Being out of pain is not the same as being back to your sport.

Being back to your sport is not the same as being back to performance.

And the system, the way it's currently built, has almost no answer for those last two steps.

The gap nobody talks about

I've spent more than 25 years as an athletic trainer. I've worked with athletes across every level of sport — high school, college, MLB, NFL, NBA — and the same pattern shows up regardless of the level. An athlete gets hurt. They do all the rehab. They get cleared. Then they come back to their sport, tentative, undertrained, and at higher risk for the next injury.

Sometimes the next injury is the same one. Sometimes it's a new one, somewhere else, because the body compensated for months, and nobody addressed the compensation. 

Sometimes there isn't a re-injury —it's worse, the athlete has a permanent drop in performance, and they never quite get back to their previous level of performance.
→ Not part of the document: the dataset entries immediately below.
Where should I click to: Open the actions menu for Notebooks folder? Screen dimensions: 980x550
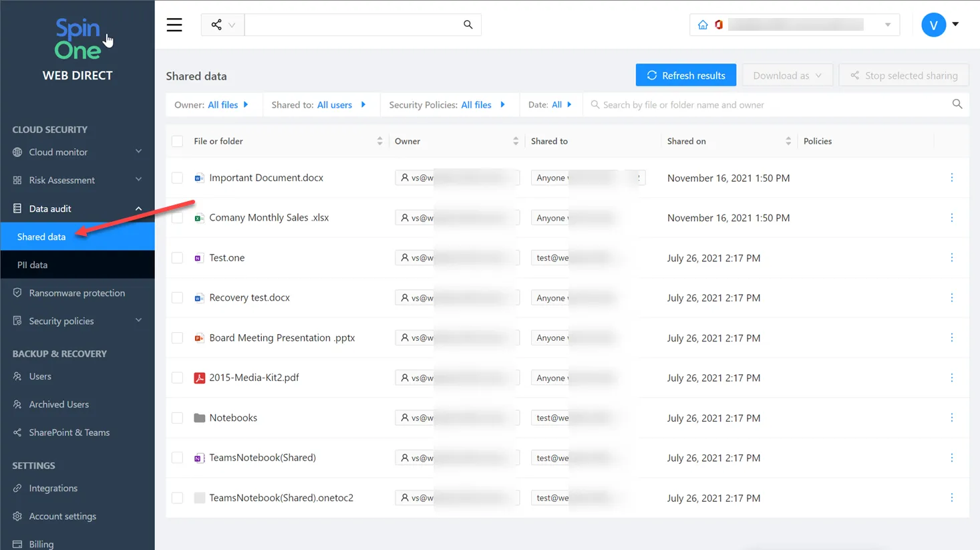(x=951, y=418)
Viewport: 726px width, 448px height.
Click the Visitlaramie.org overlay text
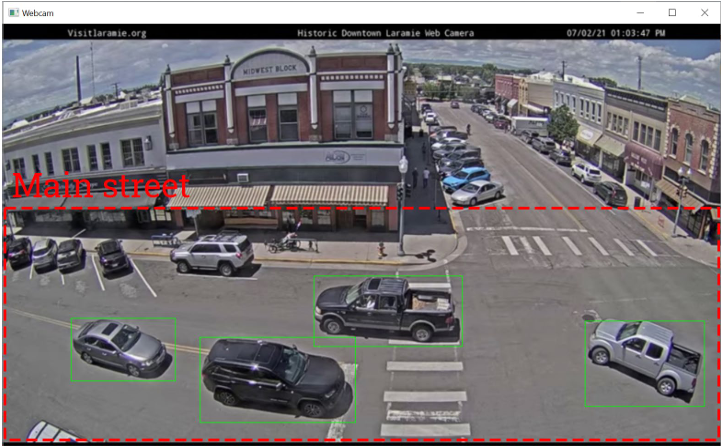[106, 33]
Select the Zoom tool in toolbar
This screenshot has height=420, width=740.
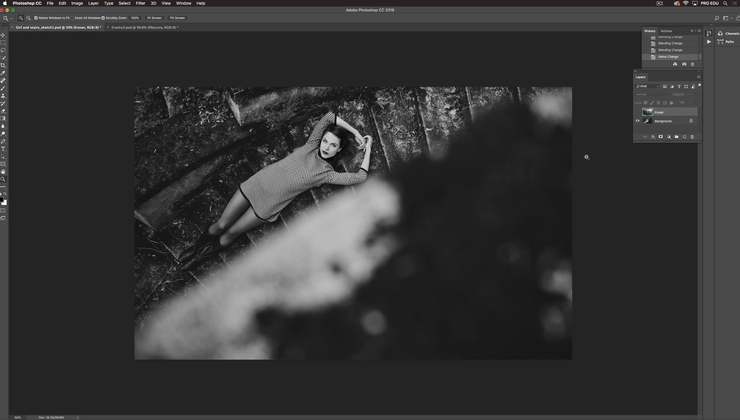[3, 180]
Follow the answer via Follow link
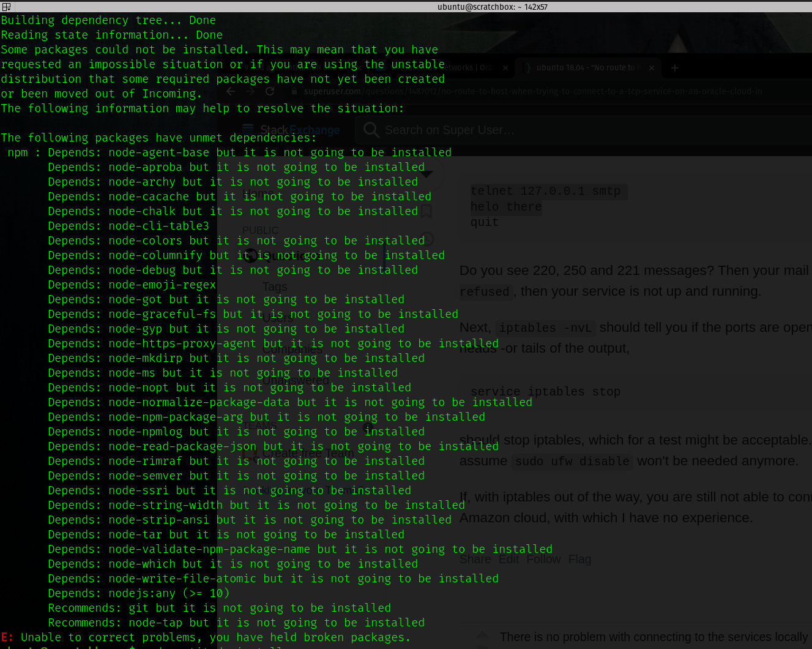The height and width of the screenshot is (649, 812). [543, 559]
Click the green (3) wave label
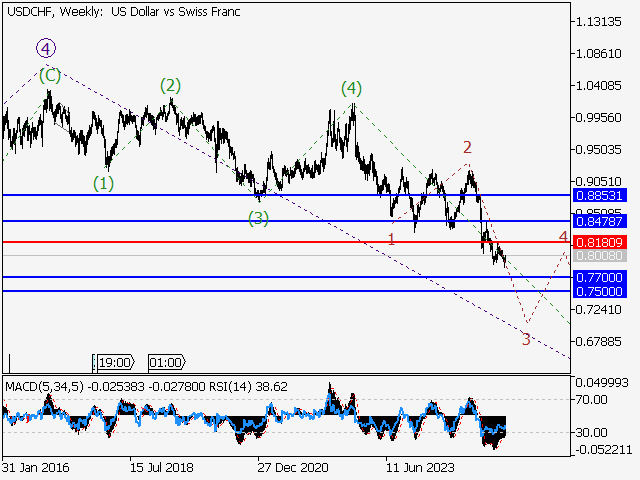 [x=258, y=218]
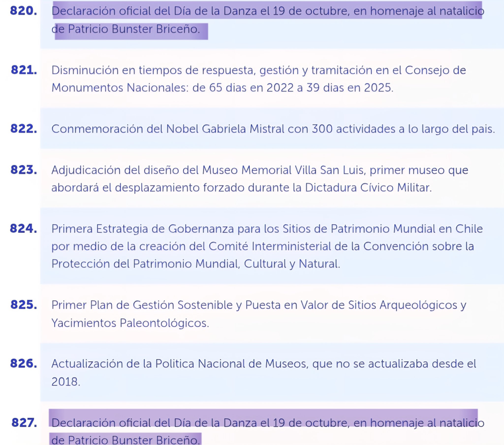Select the Consejo de Monumentos Nacionales paragraph
Viewport: 504px width, 445px height.
258,79
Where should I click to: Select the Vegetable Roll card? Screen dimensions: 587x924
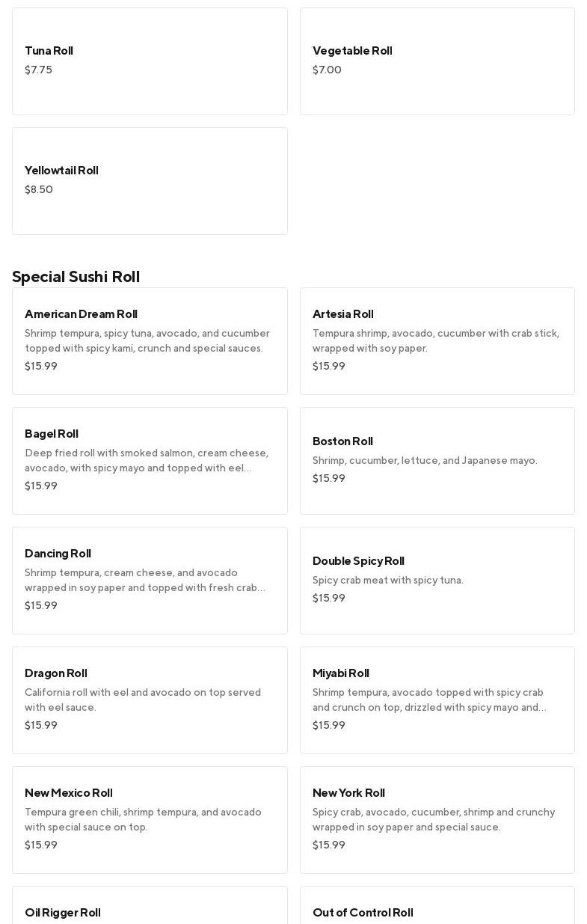tap(437, 61)
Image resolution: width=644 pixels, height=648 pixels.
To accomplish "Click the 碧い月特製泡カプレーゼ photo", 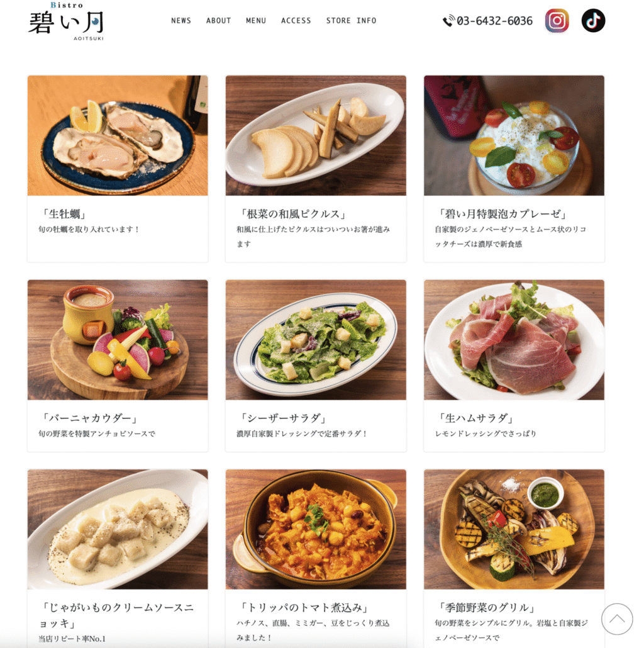I will click(514, 135).
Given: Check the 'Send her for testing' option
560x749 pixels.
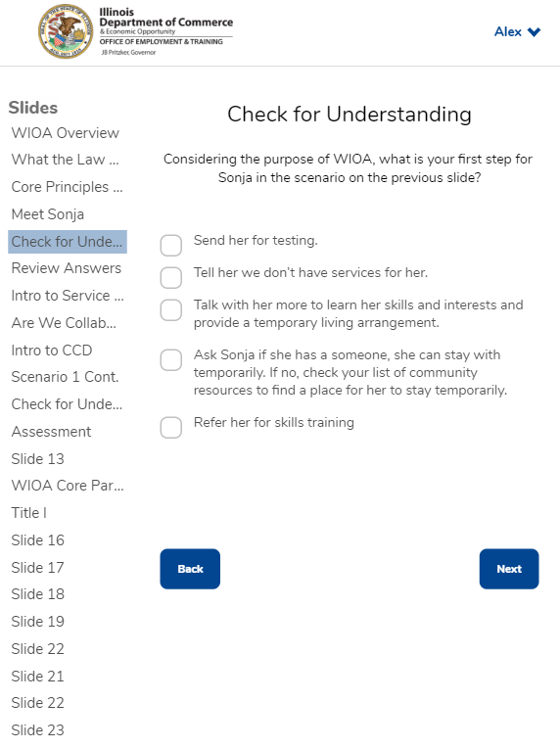Looking at the screenshot, I should [171, 246].
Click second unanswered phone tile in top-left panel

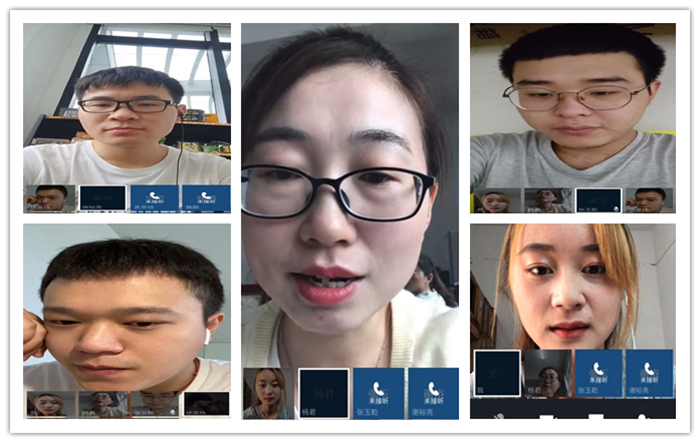(206, 198)
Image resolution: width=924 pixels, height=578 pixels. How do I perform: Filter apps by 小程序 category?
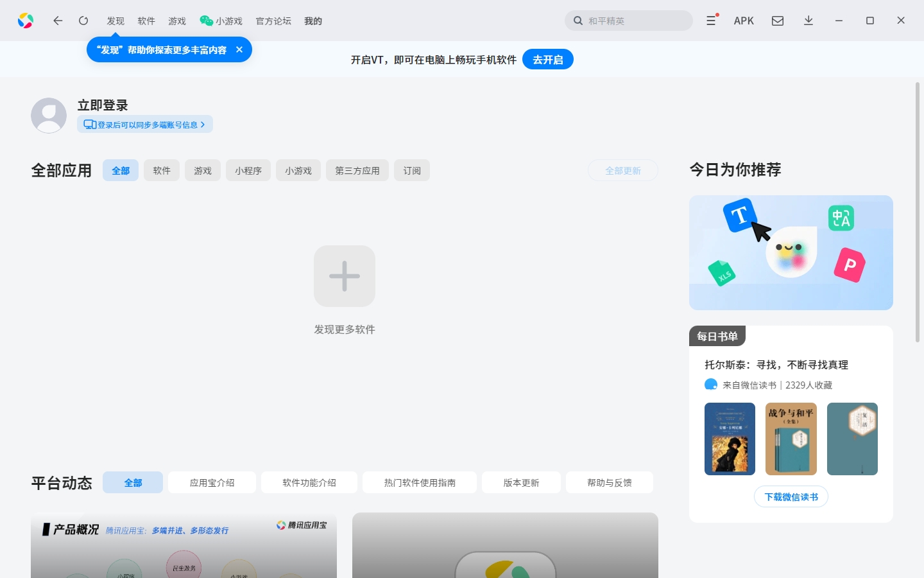pyautogui.click(x=248, y=170)
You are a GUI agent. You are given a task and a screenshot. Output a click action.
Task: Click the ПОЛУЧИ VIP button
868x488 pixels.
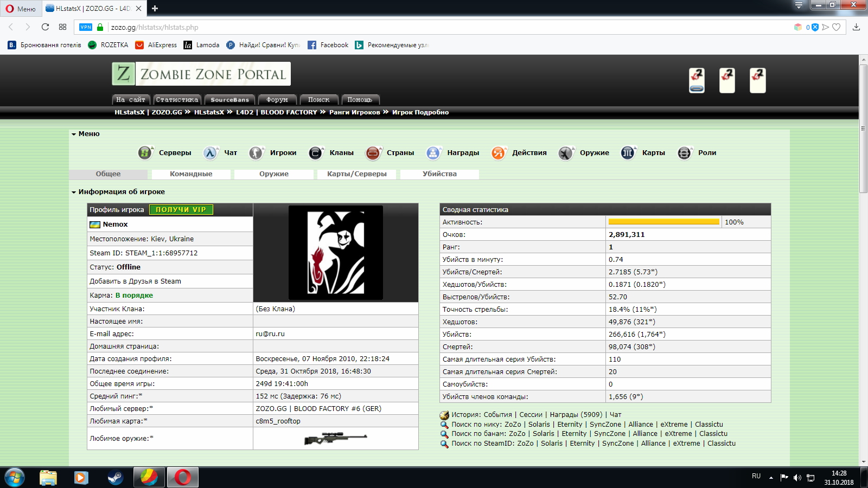(181, 210)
They make the team, they finish the season, they tell themselves they're fine.

They're not fine. They're operating below what they were.

The reason this happens isn't because PTs are doing a bad job. It's because PT, by design, ends at the wrong place.

Physical therapy is built to restore function. That's its job. It is excellent at getting a patient out of pain and back to the baseline activities of daily life. 

But the gap between daily-life baseline and back-to-your-sport-at-full-performance is enormous, and it's almost never bridged inside the conventional model.

Insurance won't pay for it. Most clinics aren't built to deliver it. And the patient ends up on their own — usually with a printed exercise sheet and the suggestion that they "ease back in."

That's the gap Athletic Training Plus exists to bridge.

The methodology that changed how I think about this

Almost 11 years ago, I was exposed to the Power Athlete methodology — the strength and conditioning system Dr. Tim Cummings and I have both worked with as coaches and consultants.

The thing that hit me wasn't a single exercise or a specific technique. It was the principles.

The same principles that get a professional athlete back to elite performance — foundational movement, progressive overload through full ranges of motion, intelligent load management, the development of central nervous system capacity alongside raw strength — those same principles work for everyone.

A 17-year-old high school catcher coming back from a knee injury.

A 45-year-old recreational lifter trying to return to the weight room.

A 60-year-old who just had a shoulder repaired and wants to swing a golf club again without thinking about it. 

The methodology doesn't change. The load changes, the progression changes, the timeline changes — but the underlying principles are the same.

That was the realization. The athletes I'd been working with at the high school level didn't need a different system than the pros. They needed the same system, scaled appropriately, applied with the same care.

When Tim and I built Athletic Training Plus into the Restore Thrive model, that's the principle we built it on. We treat the return-to-sport phase the same way we'd treat a professional athlete's offseason program — because if the principles are right, the principles are right.

What Athletic Training Plus actually does

Athletic Training Plus is what happens after a patient has gotten out of pain and is ready to get back to performing.

A typical AT+ relationship starts the same way most things at Restore Thrive start — with a thorough evaluation. We look at the athlete in front of us and we identify what we call developmental gaps: the places where their movement, strength, or capacity isn't where it needs to be for the demands they're about to put on it.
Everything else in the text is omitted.